(PROVIDED ENTRIES):

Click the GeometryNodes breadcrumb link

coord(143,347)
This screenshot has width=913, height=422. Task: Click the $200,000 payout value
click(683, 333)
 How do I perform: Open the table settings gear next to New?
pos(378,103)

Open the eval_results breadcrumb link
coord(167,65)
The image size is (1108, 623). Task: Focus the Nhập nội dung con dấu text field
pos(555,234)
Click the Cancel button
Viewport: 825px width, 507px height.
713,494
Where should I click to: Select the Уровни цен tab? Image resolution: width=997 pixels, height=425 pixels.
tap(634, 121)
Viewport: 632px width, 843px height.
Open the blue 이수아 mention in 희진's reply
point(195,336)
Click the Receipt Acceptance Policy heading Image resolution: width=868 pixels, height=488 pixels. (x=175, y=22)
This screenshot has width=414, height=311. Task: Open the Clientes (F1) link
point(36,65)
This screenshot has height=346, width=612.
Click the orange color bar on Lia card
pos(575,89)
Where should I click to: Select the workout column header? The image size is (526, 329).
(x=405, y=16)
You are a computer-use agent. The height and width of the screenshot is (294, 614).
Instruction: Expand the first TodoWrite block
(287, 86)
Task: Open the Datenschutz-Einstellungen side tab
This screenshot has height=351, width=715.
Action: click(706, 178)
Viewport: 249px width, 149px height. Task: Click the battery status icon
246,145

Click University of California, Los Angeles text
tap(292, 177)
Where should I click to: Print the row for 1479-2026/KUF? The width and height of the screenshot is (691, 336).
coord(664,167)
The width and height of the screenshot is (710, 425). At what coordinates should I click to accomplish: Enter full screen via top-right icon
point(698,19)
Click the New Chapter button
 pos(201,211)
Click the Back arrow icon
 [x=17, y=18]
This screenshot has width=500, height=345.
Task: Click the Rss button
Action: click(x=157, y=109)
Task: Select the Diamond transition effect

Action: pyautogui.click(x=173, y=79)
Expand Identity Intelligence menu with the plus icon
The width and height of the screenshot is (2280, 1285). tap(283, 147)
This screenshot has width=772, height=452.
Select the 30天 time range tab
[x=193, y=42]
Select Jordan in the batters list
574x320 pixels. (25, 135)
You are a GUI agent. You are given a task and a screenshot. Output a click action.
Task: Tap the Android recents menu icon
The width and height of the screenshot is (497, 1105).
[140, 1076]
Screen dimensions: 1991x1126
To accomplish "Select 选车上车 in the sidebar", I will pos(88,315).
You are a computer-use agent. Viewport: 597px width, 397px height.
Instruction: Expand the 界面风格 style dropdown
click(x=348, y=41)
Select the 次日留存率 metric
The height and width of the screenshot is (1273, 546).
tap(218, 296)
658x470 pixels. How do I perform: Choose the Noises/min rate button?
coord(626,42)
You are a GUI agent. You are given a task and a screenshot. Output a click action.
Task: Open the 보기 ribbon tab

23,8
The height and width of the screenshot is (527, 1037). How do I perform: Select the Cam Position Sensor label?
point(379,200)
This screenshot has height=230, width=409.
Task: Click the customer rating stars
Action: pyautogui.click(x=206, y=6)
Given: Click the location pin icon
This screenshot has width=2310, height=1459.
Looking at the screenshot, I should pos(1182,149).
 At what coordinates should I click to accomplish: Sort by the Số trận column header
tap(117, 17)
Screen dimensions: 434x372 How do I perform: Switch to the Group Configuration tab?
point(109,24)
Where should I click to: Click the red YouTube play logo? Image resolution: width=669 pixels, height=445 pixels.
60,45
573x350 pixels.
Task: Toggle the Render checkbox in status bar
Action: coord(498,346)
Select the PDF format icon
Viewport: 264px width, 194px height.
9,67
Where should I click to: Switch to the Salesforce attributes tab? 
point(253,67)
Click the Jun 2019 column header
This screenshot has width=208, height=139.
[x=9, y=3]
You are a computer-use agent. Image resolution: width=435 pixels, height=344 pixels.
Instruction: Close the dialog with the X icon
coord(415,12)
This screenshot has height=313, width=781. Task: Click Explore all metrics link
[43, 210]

(WHAT THE TASK ASKS):
Reproduce all of the material above line for line, changing nothing.

(FINAL RESULT):
Click the GeometryNodes breadcrumb link

coord(143,347)
This screenshot has width=913, height=422. Task: Click the $200,000 payout value
click(683, 333)
 How do I perform: Open the table settings gear next to New?
pos(378,103)

Open the eval_results breadcrumb link
coord(167,65)
The image size is (1108, 623). Task: Focus the Nhập nội dung con dấu text field
pos(555,234)
Click the Cancel button
Viewport: 825px width, 507px height.
713,494
Where should I click to: Select the Уровни цен tab? Image resolution: width=997 pixels, height=425 pixels.
tap(634, 121)
Viewport: 632px width, 843px height.
Open the blue 이수아 mention in 희진's reply
point(195,336)
Click the Receipt Acceptance Policy heading Image resolution: width=868 pixels, height=488 pixels. (x=175, y=22)
This screenshot has width=414, height=311. Task: Open the Clientes (F1) link
point(36,65)
This screenshot has height=346, width=612.
Click the orange color bar on Lia card
pos(575,89)
Where should I click to: Select the workout column header? The image size is (526, 329).
(x=405, y=16)
You are a computer-use agent. The height and width of the screenshot is (294, 614).
Instruction: Expand the first TodoWrite block
(287, 86)
Task: Open the Datenschutz-Einstellungen side tab
This screenshot has height=351, width=715.
Action: click(706, 178)
Viewport: 249px width, 149px height. Task: Click the battery status icon
246,145

Click University of California, Los Angeles text
tap(292, 177)
Where should I click to: Print the row for 1479-2026/KUF? The width and height of the screenshot is (691, 336).
coord(664,167)
The width and height of the screenshot is (710, 425). At what coordinates should I click to accomplish: Enter full screen via top-right icon
point(698,19)
Click the New Chapter button
 pos(201,211)
Click the Back arrow icon
 [x=17, y=18]
This screenshot has width=500, height=345.
Task: Click the Rss button
Action: click(x=157, y=109)
Task: Select the Diamond transition effect

Action: pyautogui.click(x=173, y=79)
Expand Identity Intelligence menu with the plus icon
The width and height of the screenshot is (2280, 1285). tap(283, 147)
This screenshot has width=772, height=452.
Select the 30天 time range tab
[x=193, y=42]
Select Jordan in the batters list
574x320 pixels. (25, 135)
You are a GUI agent. You are given a task and a screenshot. Output a click action.
Task: Tap the Android recents menu icon
The width and height of the screenshot is (497, 1105).
[140, 1076]
Screen dimensions: 1991x1126
To accomplish "Select 选车上车 in the sidebar", I will pos(88,315).
You are a computer-use agent. Viewport: 597px width, 397px height.
Instruction: Expand the 界面风格 style dropdown
click(x=348, y=41)
Select the 次日留存率 metric
The height and width of the screenshot is (1273, 546).
tap(218, 296)
658x470 pixels. How do I perform: Choose the Noises/min rate button?
coord(626,42)
You are a GUI agent. You are given a task and a screenshot. Output a click action.
Task: Open the 보기 ribbon tab

23,8
The height and width of the screenshot is (527, 1037). How do I perform: Select the Cam Position Sensor label?
point(379,200)
This screenshot has height=230, width=409.
Task: Click the customer rating stars
Action: pyautogui.click(x=206, y=6)
Given: Click the location pin icon
This screenshot has width=2310, height=1459.
Looking at the screenshot, I should pos(1182,149).
 At what coordinates should I click to accomplish: Sort by the Số trận column header
tap(117, 17)
Screen dimensions: 434x372 How do I perform: Switch to the Group Configuration tab?
point(109,24)
Where should I click to: Click the red YouTube play logo? Image resolution: width=669 pixels, height=445 pixels.
60,45
573x350 pixels.
Task: Toggle the Render checkbox in status bar
Action: coord(498,346)
Select the PDF format icon
Viewport: 264px width, 194px height.
9,67
Where should I click to: Switch to the Salesforce attributes tab? 
point(253,67)
Click the Jun 2019 column header
This screenshot has width=208, height=139.
[x=9, y=3]
You are a computer-use agent. Image resolution: width=435 pixels, height=344 pixels.
Instruction: Close the dialog with the X icon
coord(415,12)
This screenshot has height=313, width=781. Task: Click Explore all metrics link
[43, 210]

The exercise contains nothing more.